If I were to rephrase the original question, I suggest replacing deconstructionism with postmodernism.
Deconstruction as a theory of space and architecture is a highly esoteric application of the larger deconstruction of derrida and deluze etc, which has much to do with analysing the socially produced dynamics of space rather than a style of architecture. It is much the same in music. The difficulty comes when people confuse deconstruction, which is obviously a very esoteric field, with postmodernism. Postmodernism CAN be referred to as a style of music however, and is used to describe modern "pastiche" compositional methods as described below.
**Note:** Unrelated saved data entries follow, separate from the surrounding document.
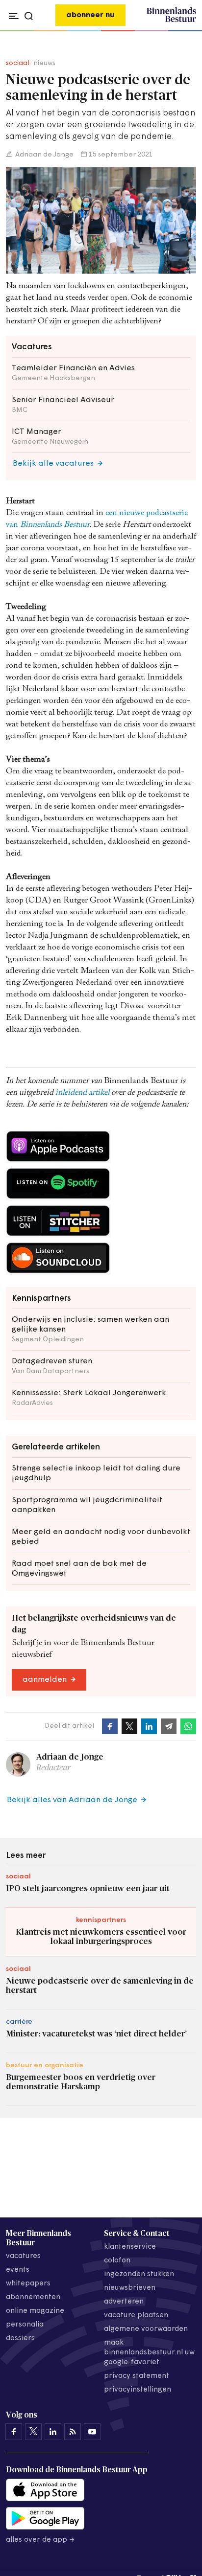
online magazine (35, 2311)
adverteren (124, 2301)
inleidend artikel (83, 1093)
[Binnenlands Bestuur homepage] (171, 20)
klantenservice (130, 2247)
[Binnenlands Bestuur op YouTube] (92, 2432)
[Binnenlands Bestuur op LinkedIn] (53, 2432)
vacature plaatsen (136, 2315)
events (17, 2270)
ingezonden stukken (139, 2274)
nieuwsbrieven (129, 2288)
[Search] (186, 31)
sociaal (17, 63)
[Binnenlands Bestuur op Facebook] (14, 2432)
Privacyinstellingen (137, 2390)
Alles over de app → (40, 2540)
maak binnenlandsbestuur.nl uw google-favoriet (149, 2352)
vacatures (23, 2256)
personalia (25, 2324)
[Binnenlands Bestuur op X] (33, 2432)
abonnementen (33, 2297)
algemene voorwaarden (146, 2329)
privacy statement (136, 2376)
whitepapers (28, 2283)
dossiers (20, 2338)
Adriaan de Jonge (44, 154)
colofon (117, 2260)
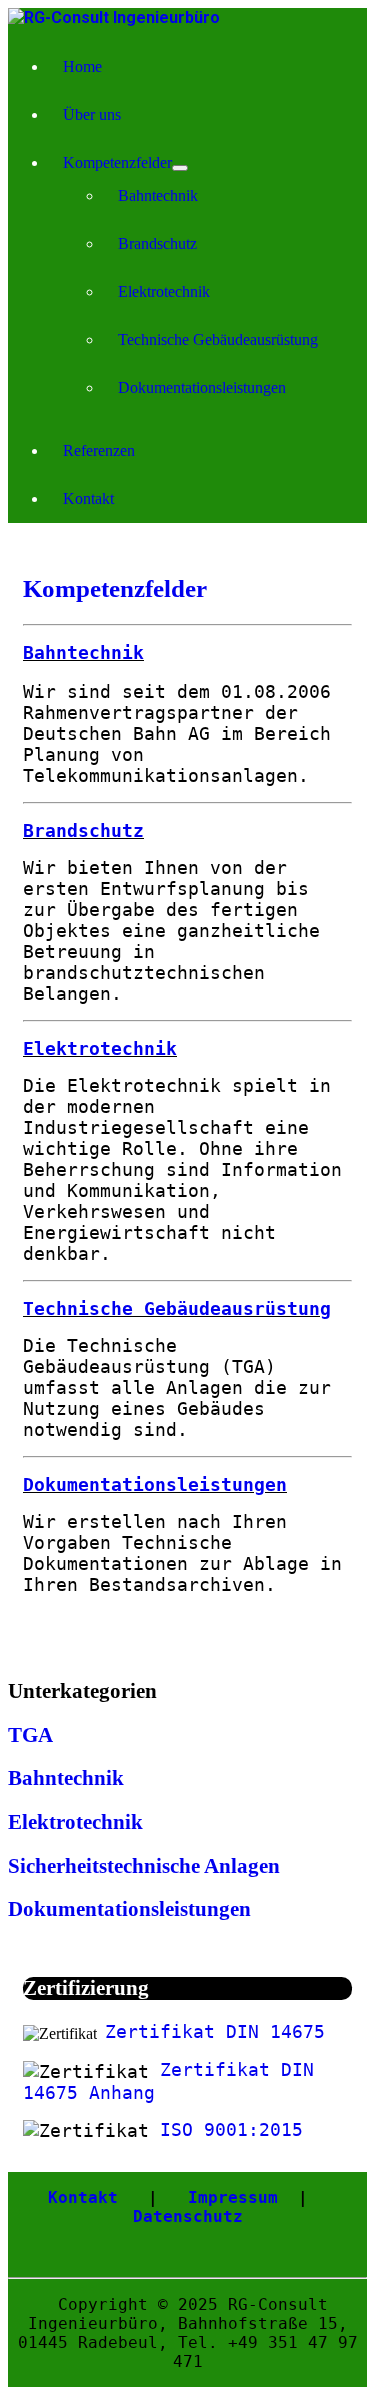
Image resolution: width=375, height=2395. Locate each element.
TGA (30, 1735)
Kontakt (88, 498)
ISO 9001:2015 (231, 2129)
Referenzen (99, 450)
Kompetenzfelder (117, 162)
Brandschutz (157, 243)
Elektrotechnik (164, 291)
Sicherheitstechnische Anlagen (144, 1866)
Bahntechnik (158, 195)
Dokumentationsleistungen (202, 387)
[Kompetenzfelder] (180, 168)
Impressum (233, 2197)
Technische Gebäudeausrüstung (218, 339)
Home (82, 66)
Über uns (92, 114)
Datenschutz (188, 2216)
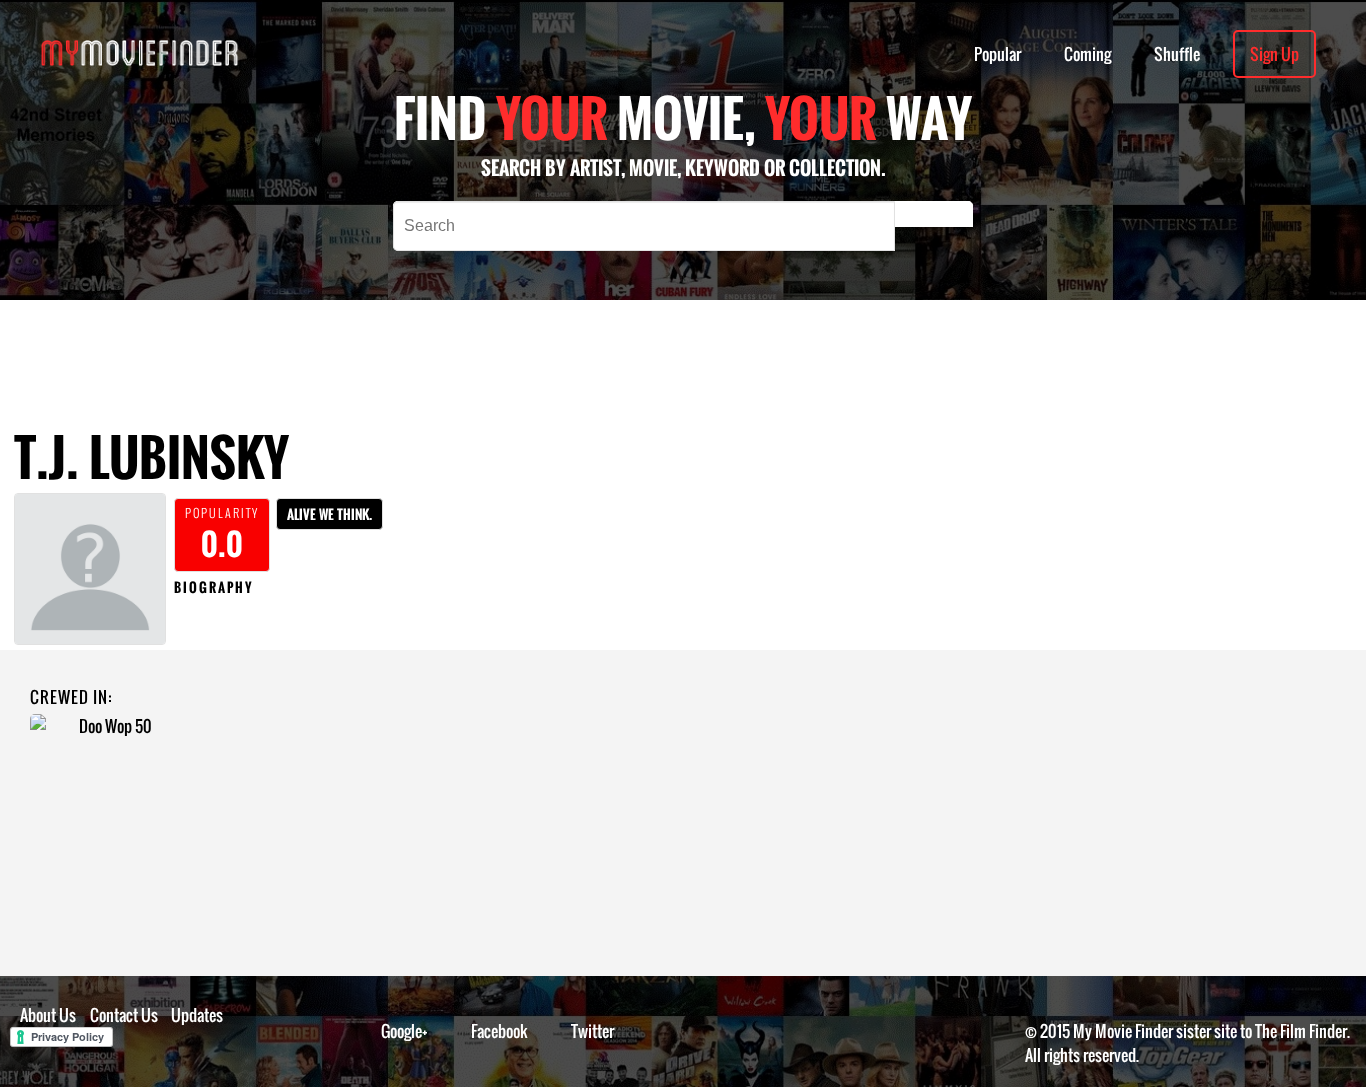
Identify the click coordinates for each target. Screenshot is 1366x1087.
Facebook (499, 1031)
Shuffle (1177, 54)
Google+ (404, 1031)
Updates (197, 1015)
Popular (997, 54)
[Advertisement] (637, 345)
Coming (1087, 54)
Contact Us (124, 1015)
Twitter (592, 1031)
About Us (48, 1015)
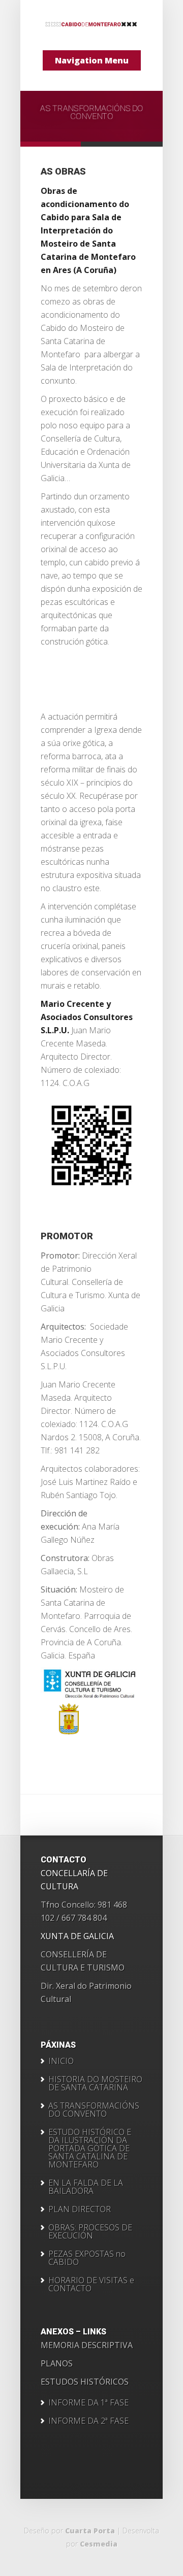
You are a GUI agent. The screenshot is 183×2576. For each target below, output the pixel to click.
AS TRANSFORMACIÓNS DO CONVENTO (91, 112)
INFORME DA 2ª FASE (88, 2420)
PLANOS (57, 2363)
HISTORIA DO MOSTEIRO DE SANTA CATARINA (95, 2083)
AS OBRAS (63, 171)
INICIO (61, 2060)
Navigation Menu (92, 60)
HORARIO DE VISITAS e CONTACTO (91, 2284)
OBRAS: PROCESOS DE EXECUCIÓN (90, 2231)
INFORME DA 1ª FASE (88, 2402)
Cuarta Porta (90, 2530)
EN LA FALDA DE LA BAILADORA (85, 2186)
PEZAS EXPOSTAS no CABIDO (87, 2257)
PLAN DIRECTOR (79, 2209)
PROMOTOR (67, 1236)
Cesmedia (98, 2544)
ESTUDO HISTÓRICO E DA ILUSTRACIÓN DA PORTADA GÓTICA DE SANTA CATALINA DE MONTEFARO (89, 2148)
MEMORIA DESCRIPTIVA (87, 2345)
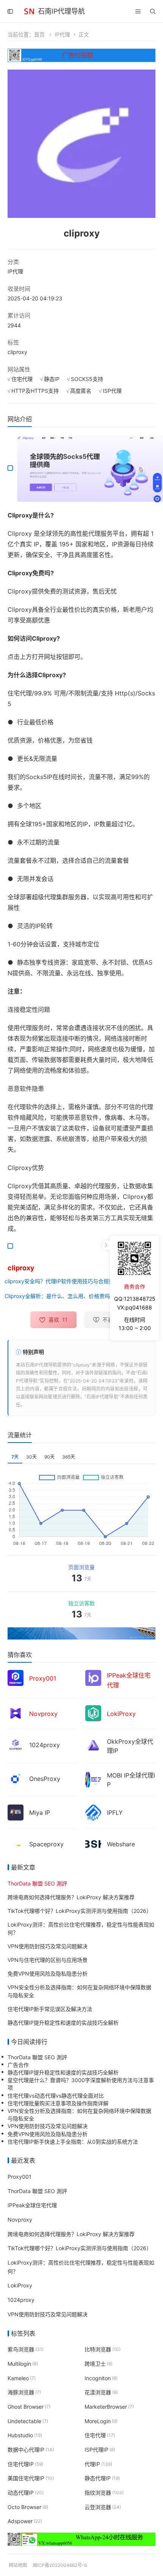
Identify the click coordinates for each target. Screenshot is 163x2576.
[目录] (138, 11)
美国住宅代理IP (31, 2478)
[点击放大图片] (81, 144)
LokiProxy (20, 2285)
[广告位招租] (81, 55)
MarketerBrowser (109, 2406)
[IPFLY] (93, 1811)
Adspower (25, 2521)
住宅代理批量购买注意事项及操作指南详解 (58, 2103)
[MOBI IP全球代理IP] (93, 1779)
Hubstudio (25, 2435)
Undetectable (28, 2420)
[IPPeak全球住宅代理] (93, 1677)
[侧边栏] (10, 11)
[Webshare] (93, 1843)
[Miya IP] (16, 1811)
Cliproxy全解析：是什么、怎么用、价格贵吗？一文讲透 (70, 1296)
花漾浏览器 (101, 2392)
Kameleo (22, 2377)
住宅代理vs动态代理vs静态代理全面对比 (56, 2095)
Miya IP (39, 1812)
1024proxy (44, 1745)
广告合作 (18, 2065)
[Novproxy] (16, 1712)
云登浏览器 (103, 2506)
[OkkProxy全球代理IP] (93, 1745)
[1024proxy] (16, 1744)
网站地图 (18, 2565)
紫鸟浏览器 (26, 2349)
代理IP (98, 2463)
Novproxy (20, 2219)
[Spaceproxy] (16, 1843)
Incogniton (101, 2377)
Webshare (121, 1844)
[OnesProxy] (16, 1777)
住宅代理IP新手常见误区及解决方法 (50, 2008)
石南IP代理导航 (61, 11)
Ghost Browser (29, 2406)
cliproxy (17, 352)
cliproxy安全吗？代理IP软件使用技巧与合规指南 (62, 1281)
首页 (39, 34)
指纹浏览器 (104, 2492)
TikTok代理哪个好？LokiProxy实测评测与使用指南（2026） (80, 1910)
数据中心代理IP (31, 2449)
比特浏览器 (103, 2349)
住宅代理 (100, 2435)
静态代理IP (102, 2478)
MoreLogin (101, 2420)
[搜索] (152, 11)
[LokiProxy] (93, 1712)
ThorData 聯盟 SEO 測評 (37, 2057)
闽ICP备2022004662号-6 (60, 2565)
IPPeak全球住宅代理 (32, 2205)
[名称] (81, 1633)
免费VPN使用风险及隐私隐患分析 (48, 1973)
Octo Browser (28, 2506)
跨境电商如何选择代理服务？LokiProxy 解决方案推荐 (71, 1897)
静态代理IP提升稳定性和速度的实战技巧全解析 (63, 2022)
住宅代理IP (25, 2463)
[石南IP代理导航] (29, 10)
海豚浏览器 (24, 2392)
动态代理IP (26, 2492)
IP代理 (62, 34)
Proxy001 (19, 2176)
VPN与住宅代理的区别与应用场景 (48, 1959)
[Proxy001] (16, 1677)
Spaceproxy (46, 1844)
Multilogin (23, 2363)
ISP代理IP (100, 2449)
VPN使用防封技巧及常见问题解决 (48, 1946)
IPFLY (115, 1812)
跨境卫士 (99, 2363)
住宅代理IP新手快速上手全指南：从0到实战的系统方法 (73, 2141)
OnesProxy (44, 1778)
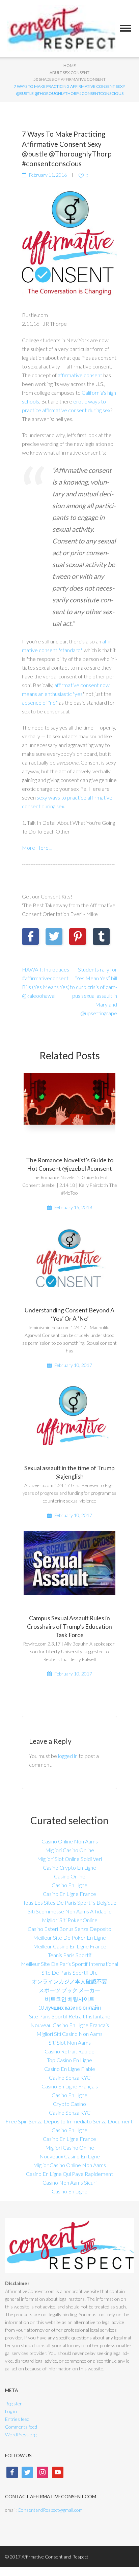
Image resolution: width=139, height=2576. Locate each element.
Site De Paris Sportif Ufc (69, 1972)
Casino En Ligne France (69, 1894)
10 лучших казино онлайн (69, 2007)
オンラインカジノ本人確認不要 (69, 1981)
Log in (11, 2411)
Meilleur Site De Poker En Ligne (69, 1937)
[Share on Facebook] (30, 936)
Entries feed (17, 2419)
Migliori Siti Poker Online (70, 1920)
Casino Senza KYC (69, 2077)
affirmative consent (80, 375)
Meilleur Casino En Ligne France (69, 1946)
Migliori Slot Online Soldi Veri (69, 1859)
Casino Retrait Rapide (69, 2051)
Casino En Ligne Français (69, 2086)
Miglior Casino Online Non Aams (69, 2165)
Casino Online (69, 1876)
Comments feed (21, 2427)
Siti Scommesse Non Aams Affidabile (70, 1911)
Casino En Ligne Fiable (69, 2069)
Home (69, 65)
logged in (68, 1756)
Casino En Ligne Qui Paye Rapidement (69, 2174)
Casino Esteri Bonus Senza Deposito (69, 1929)
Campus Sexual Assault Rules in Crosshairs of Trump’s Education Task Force (69, 1626)
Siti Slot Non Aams (70, 2042)
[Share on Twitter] (54, 936)
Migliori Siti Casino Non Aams (69, 2034)
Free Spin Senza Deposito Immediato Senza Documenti (69, 2121)
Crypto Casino (69, 2104)
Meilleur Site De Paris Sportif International (69, 1964)
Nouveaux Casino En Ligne (69, 2156)
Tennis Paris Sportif (69, 1955)
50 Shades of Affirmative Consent (69, 79)
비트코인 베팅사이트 (69, 1999)
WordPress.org (20, 2434)
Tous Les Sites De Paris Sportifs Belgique (69, 1902)
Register (13, 2403)
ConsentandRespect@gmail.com (50, 2510)
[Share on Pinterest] (77, 936)
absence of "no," (40, 702)
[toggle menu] (125, 28)
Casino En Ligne (69, 1885)
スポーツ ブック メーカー (69, 1990)
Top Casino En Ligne (69, 2060)
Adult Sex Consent (69, 72)
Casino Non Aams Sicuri (69, 2182)
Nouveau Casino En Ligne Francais (69, 2025)
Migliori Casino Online (69, 1850)
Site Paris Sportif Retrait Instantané (69, 2016)
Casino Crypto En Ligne (69, 1867)
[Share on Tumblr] (101, 936)
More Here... (37, 847)
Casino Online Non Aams (69, 1841)
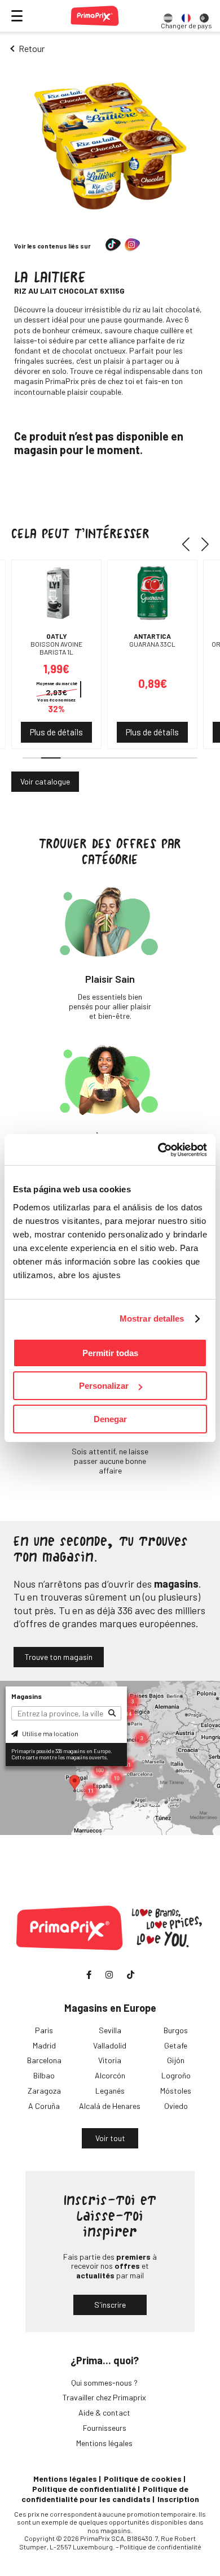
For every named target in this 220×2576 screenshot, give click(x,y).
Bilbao (44, 2075)
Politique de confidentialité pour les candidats (104, 2494)
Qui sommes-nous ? (104, 2382)
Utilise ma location (49, 1733)
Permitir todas (110, 1353)
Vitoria (109, 2060)
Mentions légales (104, 2443)
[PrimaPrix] (95, 16)
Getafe (175, 2045)
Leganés (110, 2090)
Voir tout (110, 2138)
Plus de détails (56, 732)
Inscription (178, 2499)
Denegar (110, 1419)
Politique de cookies (143, 2478)
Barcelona (44, 2060)
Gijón (175, 2060)
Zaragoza (44, 2090)
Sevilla (110, 2030)
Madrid (44, 2045)
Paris (44, 2030)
Now to defend "deconstructionism." Deconstruction and derrida's philosophy do not suggest as commenters seem to imply, a kind of disgusting total relativism. Deconstruction challenges the fixed meanings of concepts such as "soul" or "humanism" and cannot be associated with simple obscurism and/or "playing records backwards as well as erasing the names of the composers on the cd" Deconstruction as a philosophical method has met with much resistance in the academic field and otherwise and also is a now relatively old field with many thinkers associated with postmodernism transcending and developing on old "deconstruction" themes. There are many charlatans associated with the academic field of deconstruction as well as any other discipline, thus the american public's generally negative attitude towards deconstruction. there is much good and much bad in deconstruction as there is much good and much bad in contemporary musics. It would never be right to generalize and impose such value judgements on something one is so ill-informed about.

Now Postmodernism is often associated with the serialist, atonal, lutoslawski/shoenberg/berg/Szymanski, traditions of music. What sense does this make however? given the popular misconception of Postmodernism as forwading the idea that classical traditions are foundationally unstable and the value of all music the same (something neither proposed by deconstruction nor postmodernism...) then atonal, twelve tone, serialism etc would be equally ridiculous as socially constructed "musics" if not more so. Often music critics with little knowledge of either contemporary music or deconstruction and postmodernism mix all the terms together and try to either discredit them as degenerate trash or praise them as the new forms of music which future generations might come to appreciate.

Finally, Deconstruction is not a concept as used by the people in this forum and never was. Derrida never associated himself with Deconstruction, or deconstructionism and in fact would be turning in his grave if he knew how fixed the term seems to be locked with his name. Of course, we need names to talk about things, and thus, we call his tradition the tradition of "deconstruction" I would discourage using the term deconstruction when talking about music (unless in the academic context of deconstructing "texts" (pieces, concepts, composers, narratives)) and also condemn the use of "deconstructionism" as a general term to designate any sort of music composed in the modern and postmodern "eras" of music art.

I hope that the detractors of contemporary music would address such music by their own names ie. minimalism, serialism, twelve tone etc. and even then, refrain from addressing music in such general and bombastic terms like: "everything that is wrong with music" and the "end of classical music" As "Deconstruction" would have us understand, it's not quite that simple.